(Records for pointing to text and elements)
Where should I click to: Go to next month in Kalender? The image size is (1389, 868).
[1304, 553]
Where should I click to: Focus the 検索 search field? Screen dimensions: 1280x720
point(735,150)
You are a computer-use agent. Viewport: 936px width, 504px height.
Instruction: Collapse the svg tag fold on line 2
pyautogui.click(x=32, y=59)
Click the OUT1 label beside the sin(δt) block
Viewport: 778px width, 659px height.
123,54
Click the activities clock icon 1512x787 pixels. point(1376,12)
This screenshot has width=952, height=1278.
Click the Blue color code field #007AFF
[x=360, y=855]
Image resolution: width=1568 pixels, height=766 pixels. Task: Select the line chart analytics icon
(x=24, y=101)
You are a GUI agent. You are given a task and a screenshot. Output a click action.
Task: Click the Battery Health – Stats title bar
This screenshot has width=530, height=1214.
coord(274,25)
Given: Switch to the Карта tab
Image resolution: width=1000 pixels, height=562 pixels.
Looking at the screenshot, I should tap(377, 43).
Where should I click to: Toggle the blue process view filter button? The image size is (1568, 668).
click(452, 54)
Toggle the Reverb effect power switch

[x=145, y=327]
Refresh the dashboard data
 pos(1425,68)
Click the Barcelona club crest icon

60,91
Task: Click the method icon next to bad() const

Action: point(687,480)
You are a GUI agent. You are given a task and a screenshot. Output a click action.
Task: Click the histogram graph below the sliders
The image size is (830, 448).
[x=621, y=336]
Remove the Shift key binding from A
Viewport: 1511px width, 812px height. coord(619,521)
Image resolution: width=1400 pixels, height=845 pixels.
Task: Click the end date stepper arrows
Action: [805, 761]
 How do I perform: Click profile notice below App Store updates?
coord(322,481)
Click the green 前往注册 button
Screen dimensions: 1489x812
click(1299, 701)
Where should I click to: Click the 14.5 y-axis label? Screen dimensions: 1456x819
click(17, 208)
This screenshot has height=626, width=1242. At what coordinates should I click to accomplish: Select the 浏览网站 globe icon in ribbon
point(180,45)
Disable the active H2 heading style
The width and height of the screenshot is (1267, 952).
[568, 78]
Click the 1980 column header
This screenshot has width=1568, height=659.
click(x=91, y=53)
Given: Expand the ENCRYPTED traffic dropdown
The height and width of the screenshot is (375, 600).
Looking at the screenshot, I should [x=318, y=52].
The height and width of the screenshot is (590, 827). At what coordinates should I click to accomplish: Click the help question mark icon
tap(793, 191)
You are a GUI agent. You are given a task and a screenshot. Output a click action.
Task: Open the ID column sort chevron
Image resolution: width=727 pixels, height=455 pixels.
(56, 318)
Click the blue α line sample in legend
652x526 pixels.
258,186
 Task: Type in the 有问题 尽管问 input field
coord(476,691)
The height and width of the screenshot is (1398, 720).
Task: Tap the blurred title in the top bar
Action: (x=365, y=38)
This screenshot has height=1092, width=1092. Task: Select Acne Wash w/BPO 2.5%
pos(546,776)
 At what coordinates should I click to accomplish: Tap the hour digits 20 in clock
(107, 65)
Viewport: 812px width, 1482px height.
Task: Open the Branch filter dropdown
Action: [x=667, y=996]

• _Instruction_
Rewrite the listing above with "GUI agent" changed to "screen agent" everywhere it occurs, keeping all other text the same.

• _Written solution_
Where should I click to: Go to next month in Kalender? The image size is (1389, 868).
[1304, 553]
Where should I click to: Focus the 検索 search field? Screen dimensions: 1280x720
point(735,150)
You are a computer-use agent. Viewport: 936px width, 504px height.
Instruction: Collapse the svg tag fold on line 2
pyautogui.click(x=32, y=59)
Click the OUT1 label beside the sin(δt) block
Viewport: 778px width, 659px height.
123,54
Click the activities clock icon 1512x787 pixels. point(1376,12)
This screenshot has width=952, height=1278.
Click the Blue color code field #007AFF
[x=360, y=855]
Image resolution: width=1568 pixels, height=766 pixels. Task: Select the line chart analytics icon
(x=24, y=101)
You are a screen agent. You are given a task and a screenshot. Output a click action.
Task: Click the Battery Health – Stats title bar
This screenshot has width=530, height=1214.
coord(274,25)
Given: Switch to the Карта tab
Image resolution: width=1000 pixels, height=562 pixels.
Looking at the screenshot, I should tap(377, 43).
Where should I click to: Toggle the blue process view filter button? The image size is (1568, 668).
click(452, 54)
Toggle the Reverb effect power switch

[x=145, y=327]
Refresh the dashboard data
 pos(1425,68)
Click the Barcelona club crest icon

60,91
Task: Click the method icon next to bad() const

Action: point(687,480)
You are a screen agent. You are given a task and a screenshot. Output a click action.
Task: Click the histogram graph below the sliders
The image size is (830, 448).
[x=621, y=336]
Remove the Shift key binding from A
Viewport: 1511px width, 812px height. coord(619,521)
Image resolution: width=1400 pixels, height=845 pixels.
Task: Click the end date stepper arrows
Action: [805, 761]
 How do I perform: Click profile notice below App Store updates?
coord(322,481)
Click the green 前往注册 button
Screen dimensions: 1489x812
click(1299, 701)
Where should I click to: Click the 14.5 y-axis label? Screen dimensions: 1456x819
click(17, 208)
This screenshot has height=626, width=1242. At what coordinates should I click to accomplish: Select the 浏览网站 globe icon in ribbon
point(180,45)
Disable the active H2 heading style
The width and height of the screenshot is (1267, 952).
[568, 78]
Click the 1980 column header
This screenshot has width=1568, height=659.
click(x=91, y=53)
Given: Expand the ENCRYPTED traffic dropdown
The height and width of the screenshot is (375, 600).
Looking at the screenshot, I should [x=318, y=52].
The height and width of the screenshot is (590, 827). At what coordinates should I click to accomplish: Click the help question mark icon
tap(793, 191)
You are a screen agent. You are given a task and a screenshot. Output a click action.
Task: Open the ID column sort chevron
Image resolution: width=727 pixels, height=455 pixels.
(56, 318)
Click the blue α line sample in legend
652x526 pixels.
258,186
 Task: Type in the 有问题 尽管问 input field
coord(476,691)
The height and width of the screenshot is (1398, 720).
Task: Tap the blurred title in the top bar
Action: (x=365, y=38)
This screenshot has height=1092, width=1092. Task: Select Acne Wash w/BPO 2.5%
pos(546,776)
 At what coordinates should I click to accomplish: Tap the hour digits 20 in clock
(107, 65)
Viewport: 812px width, 1482px height.
Task: Open the Branch filter dropdown
Action: [x=667, y=996]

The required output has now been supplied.